Yes I’ve lost weight but I think doing exercise is part of it. I feel as if I’d go mad if I don’t exercise because when it was really bad, I was doing nothing and it aged me so quickly. I’m convinced that I got it from taking the shingrex vaccine - the first shot and now I’m confused as to if I should take any other vaccines, I wouldn’t mind taking the flu vaccine, but I really feel that my immune system went completely haywire with that first shot. I’m not an anti-VAXer but I just know that my body had this response and it’s been a nightmare as you all know. I’ve also had pretty bad hair loss and I had a lot of hair so it’s pretty obvious. I guess it’s the medicine either that or Covid which I also got a few months after the PMR. People don’t really have any interest in trying to discuss or remember what you’re going through. I think we have to accept that most are somewhat oblivious with what is going on with us. It’s just not important to them because they don’t know what it is or how painful it is - what is important is for us to try to feel better and cope and ultimately recover.

Every body is different! I didn’t have a rapid onset. My rheumatologist diagnosed PMR after an MRI of my painful hand showed no arthritis. I had total pain relief with the first dose of 20mg prednisone, a set back at 12mg, and I’m currently at 9mg tapering down 1mg/month with my rheumatologist pressing for
Kevzara. I’m 69. I have weight gain, hair loss, gait changes, fatigue, skin issues, moonface, and my depression has resurfaced. Some things I do that help are riding a recumbent stationary bike 5 miles/day, cutting way back on sugar, morning meditation, seated tai chi, and I don’t assume I can do what I’d like to each day. I aim to have the best day possible. Some days are better than others for sure. Isolation is a beast. I find that even going for a short drive helps, or having a friend visit. If you have any advice about starting Kevzara, I’d love to hear it.

@kathleenclaire
I resisted taking Kevzara until I finally learned from my Dr that “it would help me get off prednisone “
(A major point that was never explained)
AND IT DID.
Look into it

I am 64 and was diagnosed with PMR in August having been miss diagnosed with frozen shoulder for 6 weeks. Was put on Pred 25mg tapering down to 15mg over 6 weeks but was still in lots of pain . When l saw the Rhuem was told bloods showed inflammation still high so was put on 40mg which worked same day no pain now down to 20mg. and still tapering. Your dose may be to low recheck in with them.

@tweetypie13

My rheumatologist described Actemra in the same way. No guarantee was ever made but it was said that Actemra represented my "best chance" of ever getting off prednisone. That comment was made when I fully expected to need prednisone for the rest of my life.

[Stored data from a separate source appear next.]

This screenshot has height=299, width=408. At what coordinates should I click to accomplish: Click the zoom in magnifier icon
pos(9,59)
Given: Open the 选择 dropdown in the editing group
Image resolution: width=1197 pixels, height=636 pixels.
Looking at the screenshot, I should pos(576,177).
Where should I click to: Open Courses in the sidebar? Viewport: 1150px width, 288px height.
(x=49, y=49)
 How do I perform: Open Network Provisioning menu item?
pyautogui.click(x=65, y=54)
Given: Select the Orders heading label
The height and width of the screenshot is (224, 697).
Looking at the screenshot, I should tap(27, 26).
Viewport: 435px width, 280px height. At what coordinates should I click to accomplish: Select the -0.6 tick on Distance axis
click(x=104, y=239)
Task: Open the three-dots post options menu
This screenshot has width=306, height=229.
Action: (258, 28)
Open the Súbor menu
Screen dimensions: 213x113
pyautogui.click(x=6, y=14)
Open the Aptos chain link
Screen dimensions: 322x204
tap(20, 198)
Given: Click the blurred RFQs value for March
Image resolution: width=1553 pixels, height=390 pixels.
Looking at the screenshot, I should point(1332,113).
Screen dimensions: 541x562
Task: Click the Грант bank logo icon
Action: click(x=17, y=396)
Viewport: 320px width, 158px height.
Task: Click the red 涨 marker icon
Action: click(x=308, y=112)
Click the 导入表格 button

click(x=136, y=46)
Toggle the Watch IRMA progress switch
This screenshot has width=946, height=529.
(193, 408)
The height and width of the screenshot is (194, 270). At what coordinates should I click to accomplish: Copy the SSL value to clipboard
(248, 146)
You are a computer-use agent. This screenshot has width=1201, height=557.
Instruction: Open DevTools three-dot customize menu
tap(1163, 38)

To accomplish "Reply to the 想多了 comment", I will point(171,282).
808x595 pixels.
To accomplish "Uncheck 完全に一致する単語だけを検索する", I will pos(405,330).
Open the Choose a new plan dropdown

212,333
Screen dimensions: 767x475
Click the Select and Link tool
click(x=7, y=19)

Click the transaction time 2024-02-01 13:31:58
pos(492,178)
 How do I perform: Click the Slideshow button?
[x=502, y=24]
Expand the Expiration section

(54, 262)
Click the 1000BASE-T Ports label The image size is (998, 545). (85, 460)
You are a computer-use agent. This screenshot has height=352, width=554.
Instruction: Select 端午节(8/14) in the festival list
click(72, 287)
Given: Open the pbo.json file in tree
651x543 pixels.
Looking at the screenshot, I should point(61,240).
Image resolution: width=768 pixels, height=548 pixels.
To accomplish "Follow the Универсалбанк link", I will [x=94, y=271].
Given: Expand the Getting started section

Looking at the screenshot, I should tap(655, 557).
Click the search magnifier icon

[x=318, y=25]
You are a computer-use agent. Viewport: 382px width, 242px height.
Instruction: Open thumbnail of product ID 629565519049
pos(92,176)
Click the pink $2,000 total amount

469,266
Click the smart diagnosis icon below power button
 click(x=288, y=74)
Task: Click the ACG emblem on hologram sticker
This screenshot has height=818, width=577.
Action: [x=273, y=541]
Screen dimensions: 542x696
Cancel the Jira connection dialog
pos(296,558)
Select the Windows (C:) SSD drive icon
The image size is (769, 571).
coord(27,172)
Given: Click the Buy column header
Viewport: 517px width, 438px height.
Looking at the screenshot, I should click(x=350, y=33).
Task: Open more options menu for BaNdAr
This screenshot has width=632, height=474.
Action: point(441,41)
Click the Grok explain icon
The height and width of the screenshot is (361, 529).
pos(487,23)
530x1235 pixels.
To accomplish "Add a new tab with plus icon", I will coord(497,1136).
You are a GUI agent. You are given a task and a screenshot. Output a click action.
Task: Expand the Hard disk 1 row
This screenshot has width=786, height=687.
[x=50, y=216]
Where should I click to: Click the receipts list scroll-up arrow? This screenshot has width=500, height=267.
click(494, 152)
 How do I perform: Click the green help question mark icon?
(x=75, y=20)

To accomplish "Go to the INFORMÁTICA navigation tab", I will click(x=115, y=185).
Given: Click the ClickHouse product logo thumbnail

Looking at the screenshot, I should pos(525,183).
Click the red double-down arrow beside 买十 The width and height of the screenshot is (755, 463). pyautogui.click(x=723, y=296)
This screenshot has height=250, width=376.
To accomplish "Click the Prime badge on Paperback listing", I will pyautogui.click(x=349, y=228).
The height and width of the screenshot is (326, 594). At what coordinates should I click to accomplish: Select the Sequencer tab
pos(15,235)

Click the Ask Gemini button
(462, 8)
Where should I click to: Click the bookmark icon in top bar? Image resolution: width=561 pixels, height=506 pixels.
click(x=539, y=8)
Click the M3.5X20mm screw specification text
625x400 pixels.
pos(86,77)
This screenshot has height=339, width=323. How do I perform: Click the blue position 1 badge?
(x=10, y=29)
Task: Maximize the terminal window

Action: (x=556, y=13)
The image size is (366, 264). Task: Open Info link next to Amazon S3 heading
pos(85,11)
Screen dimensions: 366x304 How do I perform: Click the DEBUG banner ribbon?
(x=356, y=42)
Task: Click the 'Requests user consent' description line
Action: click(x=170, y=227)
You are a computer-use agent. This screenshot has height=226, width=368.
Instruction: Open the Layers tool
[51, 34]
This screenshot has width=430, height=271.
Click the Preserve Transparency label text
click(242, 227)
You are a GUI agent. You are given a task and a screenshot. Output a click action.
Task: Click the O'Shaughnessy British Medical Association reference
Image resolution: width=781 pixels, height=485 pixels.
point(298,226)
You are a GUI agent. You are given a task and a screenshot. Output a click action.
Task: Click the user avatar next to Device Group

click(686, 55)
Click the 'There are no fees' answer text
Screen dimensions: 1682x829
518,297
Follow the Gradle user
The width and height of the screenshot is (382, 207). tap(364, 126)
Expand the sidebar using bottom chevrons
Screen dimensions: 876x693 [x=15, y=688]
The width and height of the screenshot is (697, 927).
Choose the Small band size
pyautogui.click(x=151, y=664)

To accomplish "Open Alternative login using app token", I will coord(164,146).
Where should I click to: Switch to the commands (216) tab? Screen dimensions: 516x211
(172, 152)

When someone strongly discouraged me from trying Actemra, I almost refused. My rheumatologist noticed my reluctance. His response was that I wouldn't know whether Actemra would work unless I tried it to see.

I was still a skeptic and fully expected that I would fail once again to taper off prednisone. I purposely tapered from 7 mg to 3 mg at a rate of 1 mg per week. I wanted to get "inevitable flare" over with

I had some issues when I reached 3 mg but my issues were mostly from a low cortisol level and not a PMR flare. Now I have been prednisone free for more than 5 years.

I'm still doing a monthly infusion of Actemra. If I need Actemra for the rest of my life my rheumatologist thinks that Actemra has fewer side effects than Prednisone.

Having pmr right now is not what is depressing me. I've had it for 7 years. Am now at 2.5 mg. It's all the other conditions on top of pmr. Vestibular migraine/ Meniere's
is awful. Episodes of vertigo and nausea. Hearing loss, deaf in left ear, hearing aids not the best solution. Macular dystrophy causing vision problems. Every day I just try to do the best I can and stay positive. One day at a time. Things could be worse.